#### DATASET ENTRIES

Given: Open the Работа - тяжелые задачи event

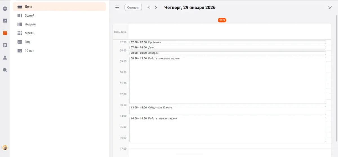Looking at the screenshot, I should point(227,80).
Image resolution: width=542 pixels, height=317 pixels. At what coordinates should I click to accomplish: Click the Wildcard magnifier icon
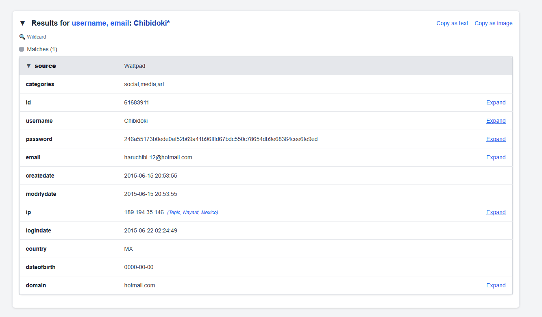click(22, 37)
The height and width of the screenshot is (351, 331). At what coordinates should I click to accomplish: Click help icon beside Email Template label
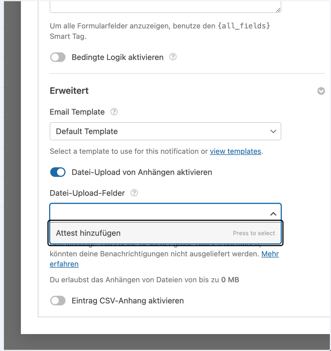click(x=114, y=112)
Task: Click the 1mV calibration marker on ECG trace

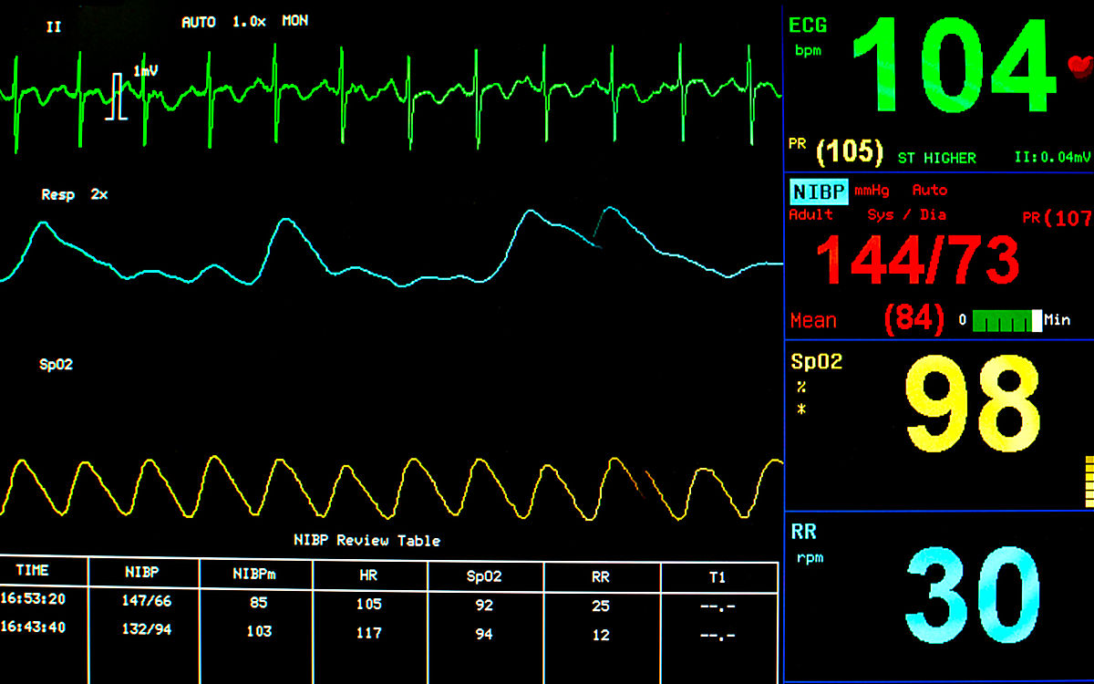Action: coord(116,97)
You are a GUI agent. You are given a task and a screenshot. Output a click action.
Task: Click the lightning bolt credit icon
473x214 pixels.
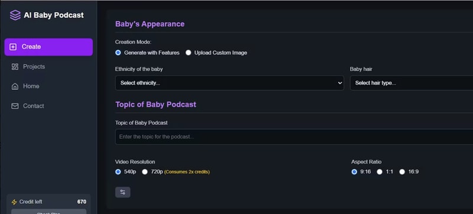(x=14, y=202)
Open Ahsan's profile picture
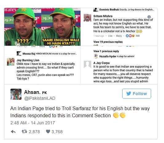Viewport: 164px width, 143px height. tap(16, 94)
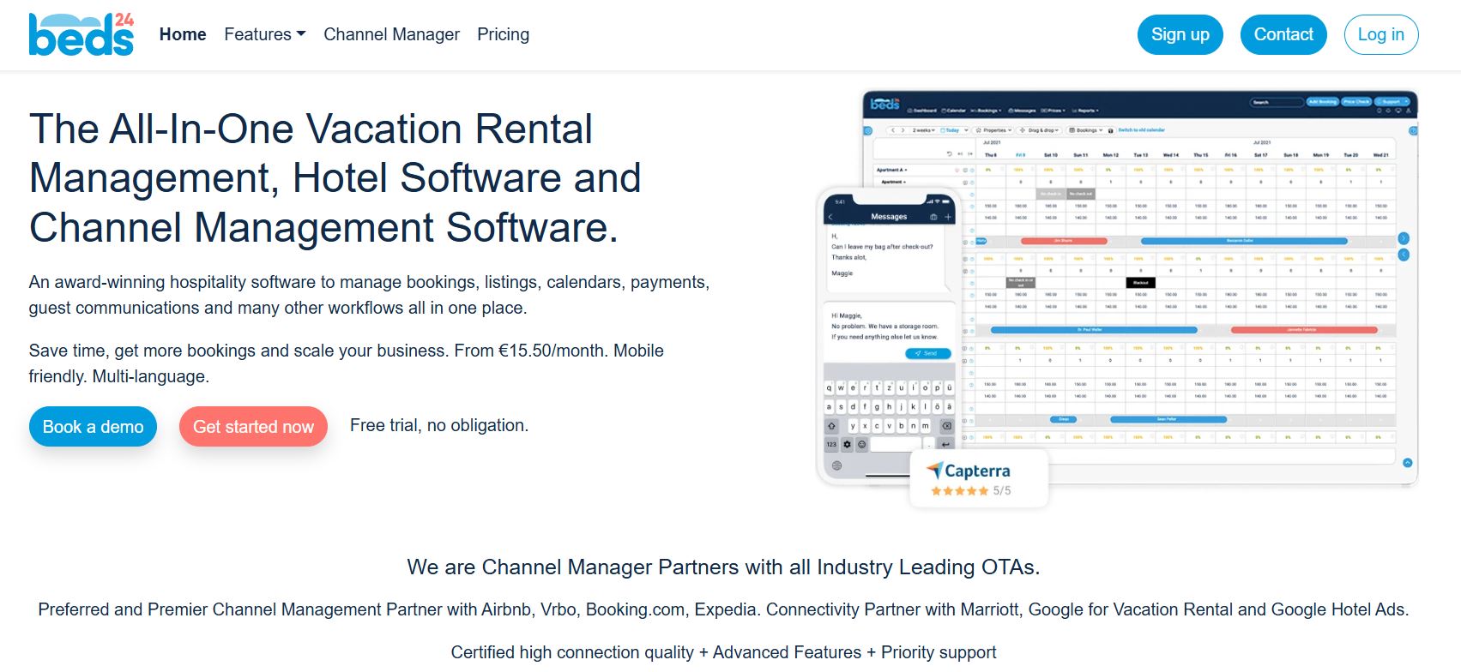Tap the plus icon in the Messages header

tap(948, 217)
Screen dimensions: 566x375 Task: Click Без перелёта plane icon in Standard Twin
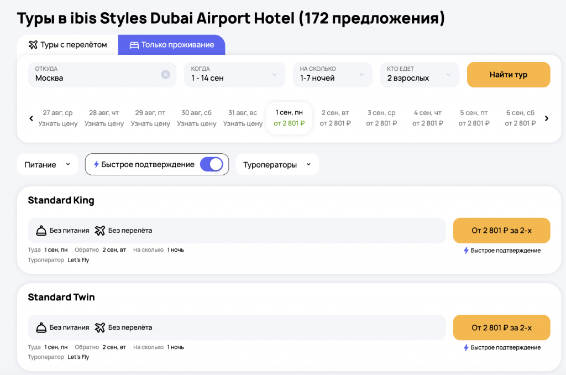99,327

########

#### WORK INSTRUCTIONS:
Exact lines, nothing more: output the one with "473x214 pixels." and every later line through the end of the data, skipping pictures.

#### SOLUTION:
473x214 pixels.
(x=14, y=202)
Open Ahsan's profile picture
Viewport: 164px width, 143px height. tap(16, 94)
Tap the plus icon in the Messages header

tap(948, 217)
Screen dimensions: 566x375 Task: Click Без перелёта plane icon in Standard Twin
99,327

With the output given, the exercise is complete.